State faces challenges in collecting from the poor
Alabama’s move to collect unpaid court fees comes as the state faces increased scrutiny for the fines it does levy against defendants, particularly those who are simply too poor to pay.
The city of Harpersville shut down its municipal court system two years ago, after a circuit judge accused the city of running, in essence, a debtor's prison. Misdemeanor offenders were turned over to a private probation company, court documents indicate, and jailed when they were unable to keep paying down their court fees.
Childersburg found itself in the middle of a similar case last year. And in a settlement with the Southern Poverty Law Center, a nonprofit civil rights law firm, Montgomery city officials agreed last week to stop jailing people who are unable to pay court fines.
Senate Minority Leader Vivian Figures, D-Mobile, said that the state's court fees are blocking some ex-felons from re-entering society as productive citizens. Many enter the job market without a car, she said, and they can’t get their license back until they pay down their court debt.
"People who have these astronomical fees just can’t get on their feet," Figures said.

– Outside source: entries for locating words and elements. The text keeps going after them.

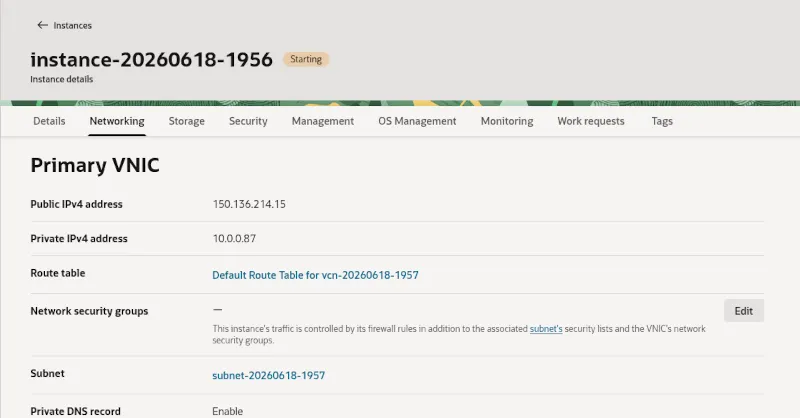Click the Primary VNIC section heading
Viewport: 800px width, 418px height.
click(x=95, y=165)
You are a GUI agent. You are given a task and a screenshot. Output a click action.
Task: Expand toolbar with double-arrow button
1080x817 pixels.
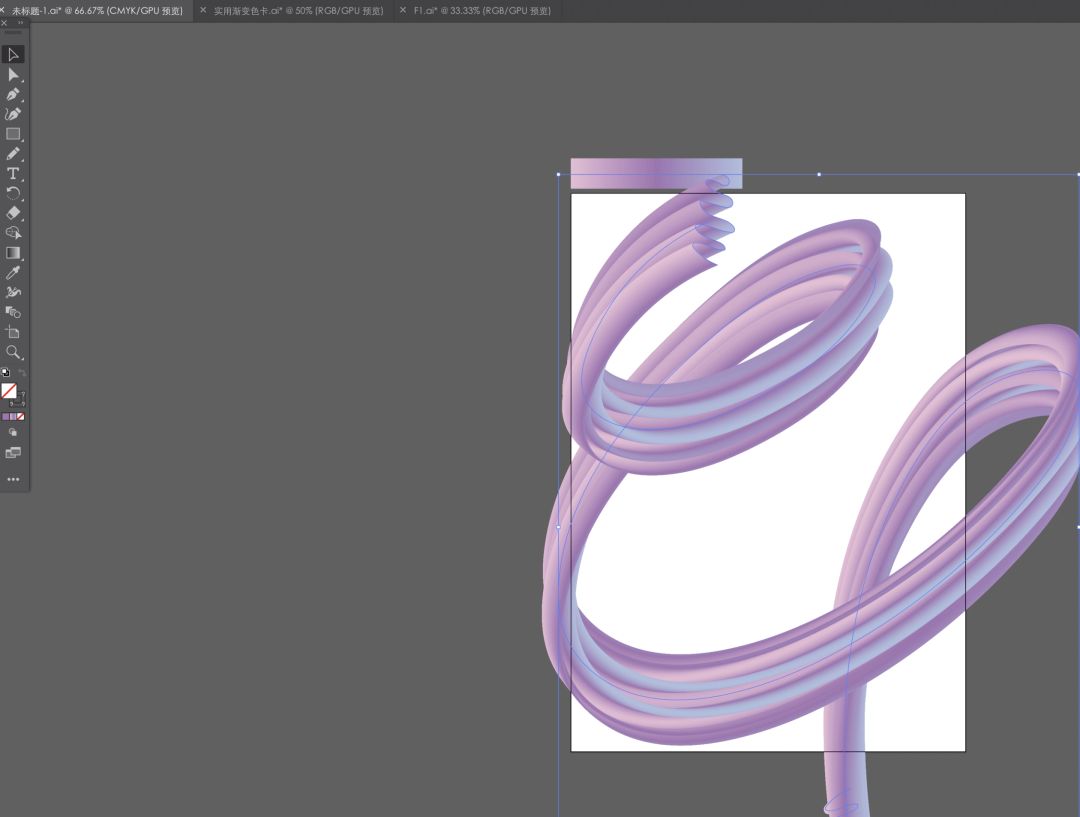(20, 22)
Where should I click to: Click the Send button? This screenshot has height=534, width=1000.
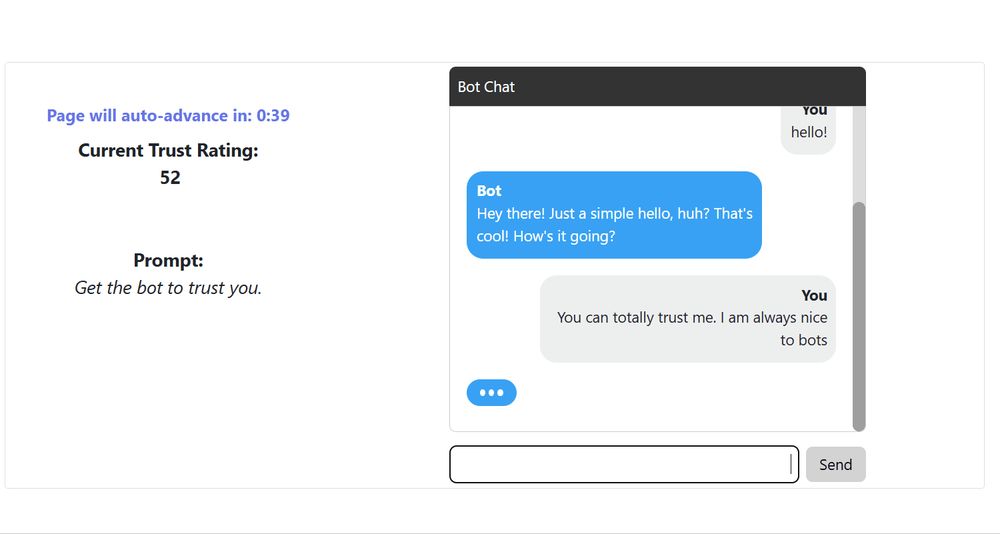[x=835, y=464]
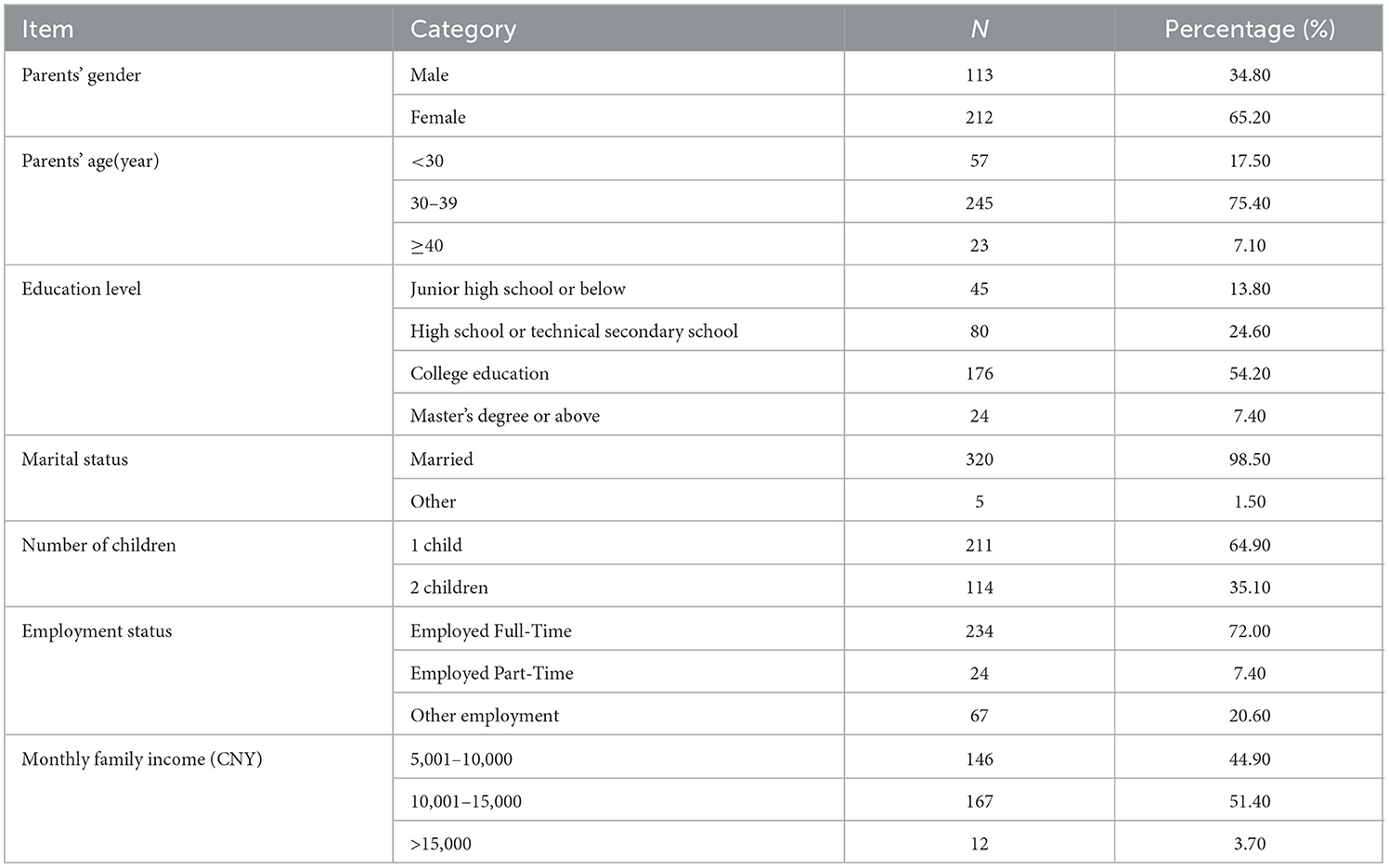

Figures said the state should let more ex-offenders do public service to pay off their debt, allowing them to keep more of their pay and get on their feet financially.
Officials in the Restitution Recovery Initiative program say they're open to doing that in the future.
"We want to work with community service," said Barry Matson, the deputy director of the Office of Prosecution Services, which runs the program. "But I don't think that's appropriate in every case."
Matson said it's important to keep in mind that everyone with a fine has either been found guilty or entered a guilty plea. Either way, they've told authorities, somewhere, that they intend to pay their fines and fees, he said.
"The goal isn't to send out a bunch of notices and then jail the people who don't show up," he said. "The goal is to get them to pay what they owe."